Agenda tu valoración o resuelve tus dudas
Cuando hablamos de miopías elevadas o miopía magna, la cirugía refractiva deja de ser un tema sencillo.
Aunque muchas personas piensan inmediatamente en LASIK o SMILE, la realidad es que en las miopías muy altas el enfoque moderno suele orientarse hacia lentes intraoculares, ya que permiten una corrección más segura y predecible.
La cirugía refractiva ablativa (LASIK, PRK o SMILE) necesita eliminar tejido corneal para corregir la graduación.
Incluso en córneas gruesas, cercanas a 600 micras, actualmente somos mucho más conservadores que hace años.
La tendencia moderna es cuestionar tratamientos por encima de 8-10 dioptrías debido a consideraciones biomecánicas y de seguridad corneal.
Nuestro objetivo no es quitar la máxima graduación posible, sino mantener una córnea sana durante décadas.
Cuando el paciente aún conserva acomodación (capacidad natural para enfocar de cerca), las lentes intraoculares fáquicas suelen ser una excelente alternativa.
Personalmente tengo experiencia con lentes de colámero tipo ICL, que permiten corregir graduaciones muy elevadas preservando el cristalino natural.
Cuando la acomodación ya se ha perdido o existe catarata, puede plantearse una cirugía facorrefractiva.
Sin embargo, en estos pacientes debemos estudiar cuidadosamente:
Estado de la retina
Estado de la mácula
Presencia de maculopatía miópica
Coroidopatía miópica
Membranas neovasculares previas
Porque, al final, el verdadero pronóstico visual no depende únicamente de la cirugía, sino de la salud de la retina.
En teoría, un lente EDOF o multifocal podría ofrecer la mayor independencia de gafas.
Sin embargo, en miopías extremas aparecen varias limitaciones:
Muchas casas comerciales no fabrican ciertas potencias extremas.
En algunos casos se requieren lentes de potencia negativa.
La presencia de alteraciones maculares puede hacer preferible un lente monofocal por su mejor calidad óptica.
Por ello, cada caso debe individualizarse.
Si el astigmatismo es regular, debemos intentar corregirlo mediante lentes tóricas o planificación quirúrgica específica.
Pequeñas cantidades de astigmatismo residual pueden afectar significativamente la calidad visual final.
Los pacientes con alta miopía suelen tolerar razonablemente una pequeña miopía residual.
Sin embargo, los resultados hipermetrópicos suelen ser muy mal tolerados.
Por ello, cuando existe incertidumbre en el cálculo de la lente intraocular, generalmente es más prudente dejar un ligero margen hacia la miopía.

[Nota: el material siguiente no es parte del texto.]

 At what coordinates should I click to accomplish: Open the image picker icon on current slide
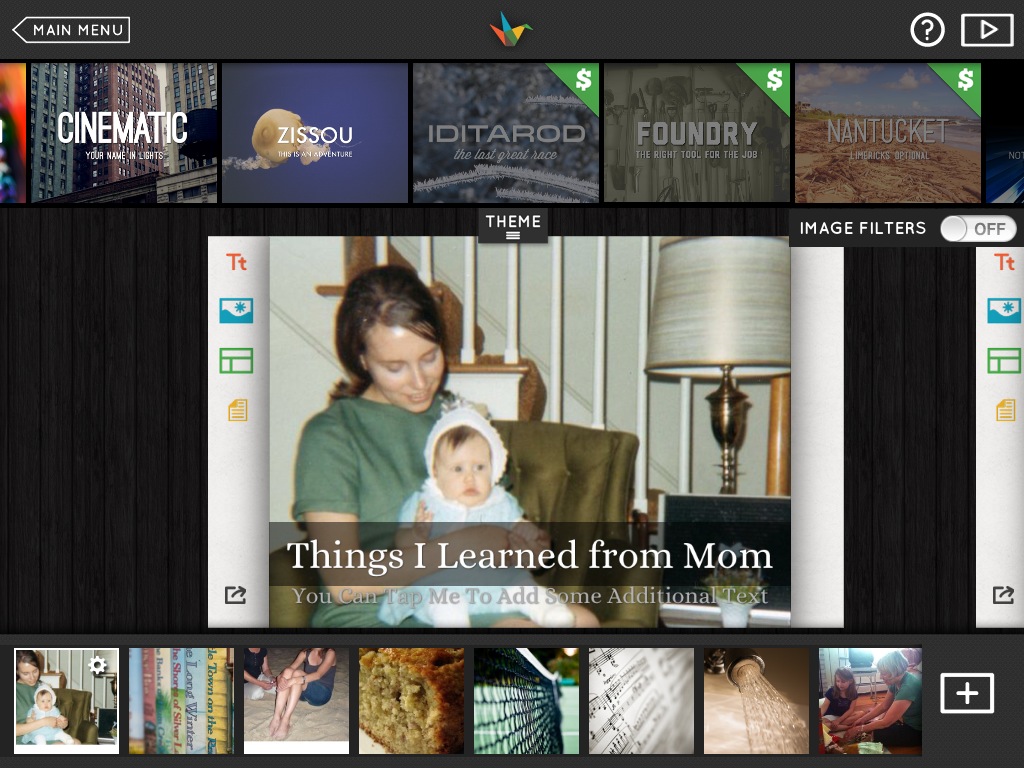coord(236,311)
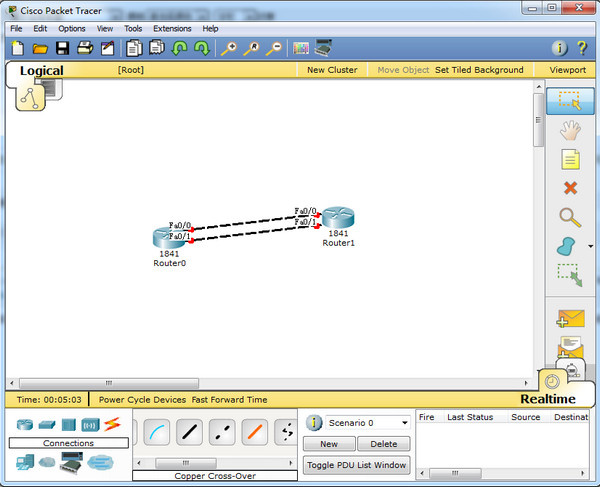The image size is (600, 487).
Task: Click Power Cycle Devices
Action: point(142,399)
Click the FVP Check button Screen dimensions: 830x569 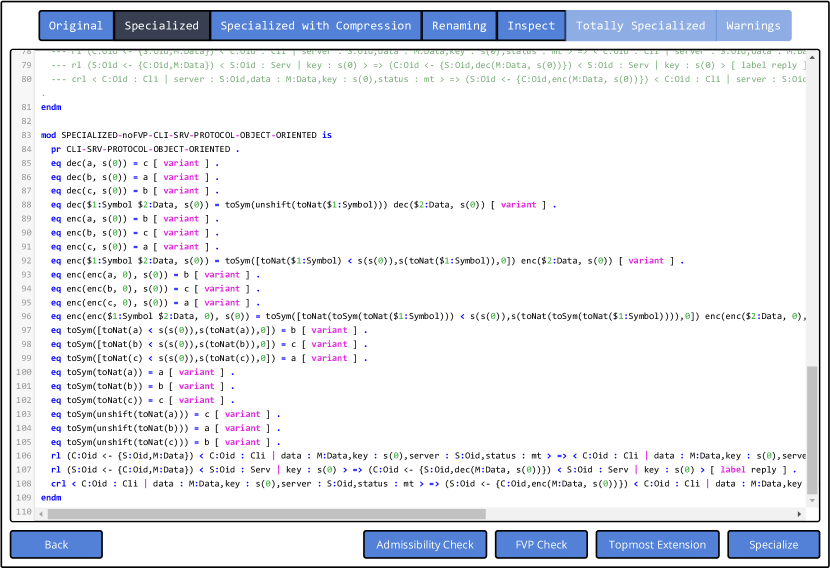click(541, 545)
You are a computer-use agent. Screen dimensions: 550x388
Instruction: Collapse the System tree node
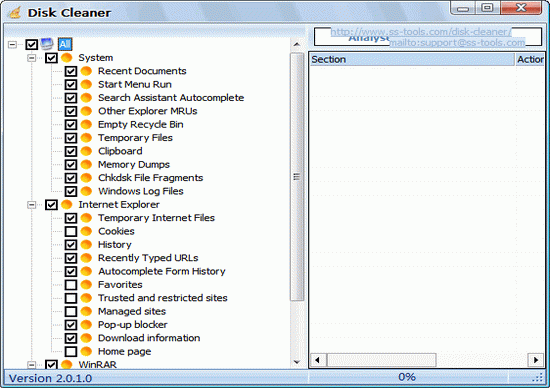[x=32, y=58]

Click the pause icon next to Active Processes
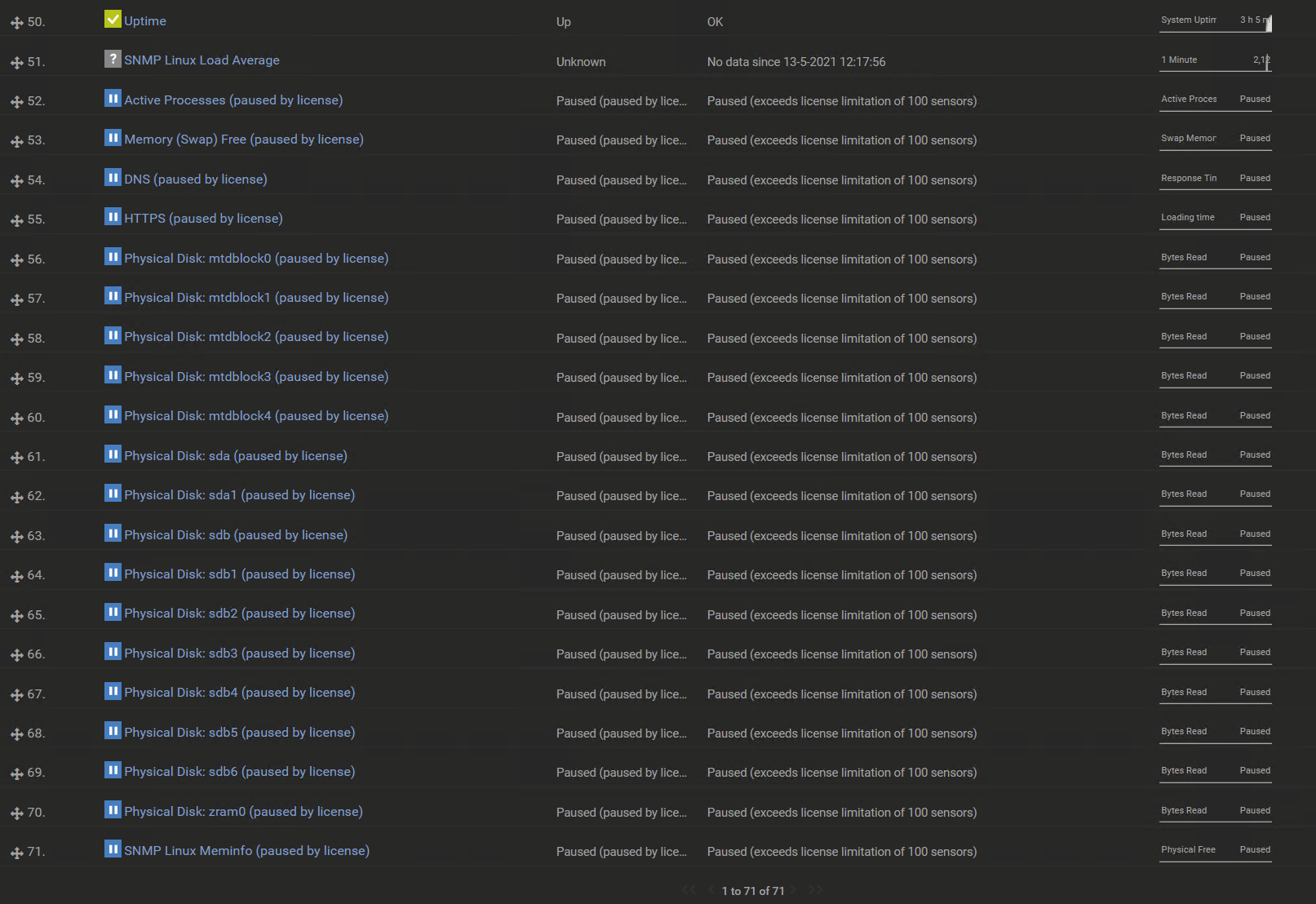coord(113,99)
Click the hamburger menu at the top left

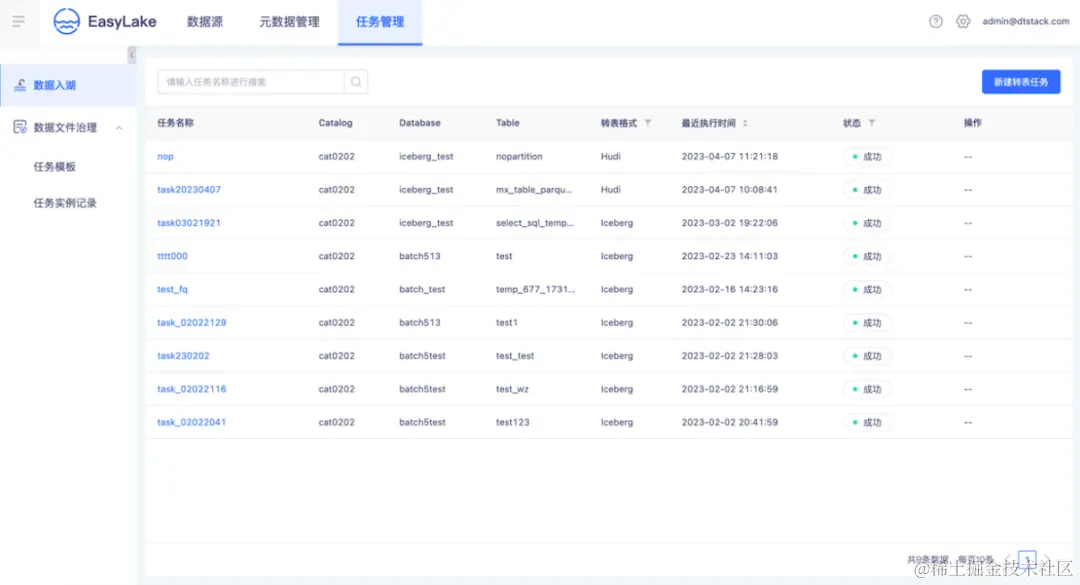tap(18, 20)
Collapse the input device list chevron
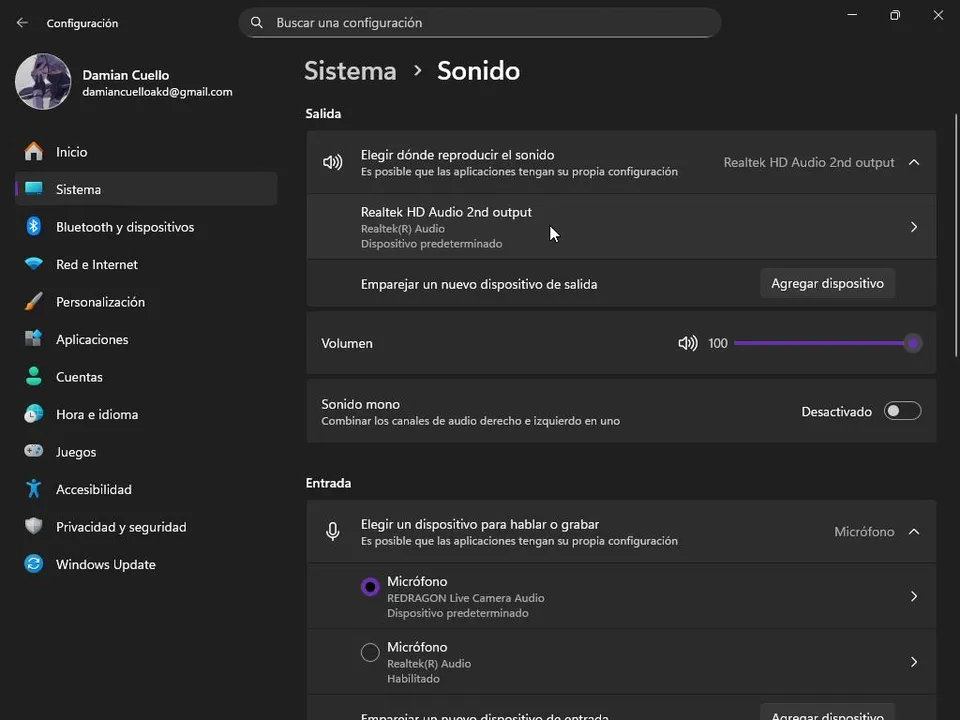Viewport: 960px width, 720px height. tap(914, 532)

Uno de los grupos más complejos es el de pacientes que previamente se sometieron a:
LASIK
ICL
y que años después desarrollan presbicia o catarata.
En estos casos:
Aumenta el riesgo de error en el cálculo de la lente intraocular.
Es necesario repetir estudios y recalcular varias veces.
Deben utilizarse fórmulas específicas y tecnología avanzada.
Si existe un flap previo, este debe protegerse cuidadosamente durante la cirugía.
La cirugía de catarata en la alta miopía suele considerarse una cirugía compleja.
Estos ojos presentan:
Cámaras anteriores muy profundas.
Longitudes axiales extremas.
Posibles estafilomas posteriores.
Mayor riesgo de desprendimiento de retina.
Mayor riesgo de fenómenos de surge durante la facoemulsificación.
Por ello solemos utilizar parámetros quirúrgicos más conservadores y una planificación extremadamente cuidadosa.
La buena noticia es que, con estudios adecuados, tecnología moderna y experiencia quirúrgica, muchos pacientes con miopía alta pueden obtener resultados visuales extraordinarios.
La clave está en entender que estos casos requieren una valoración individualizada y que el éxito comienza mucho antes de entrar al quirófano.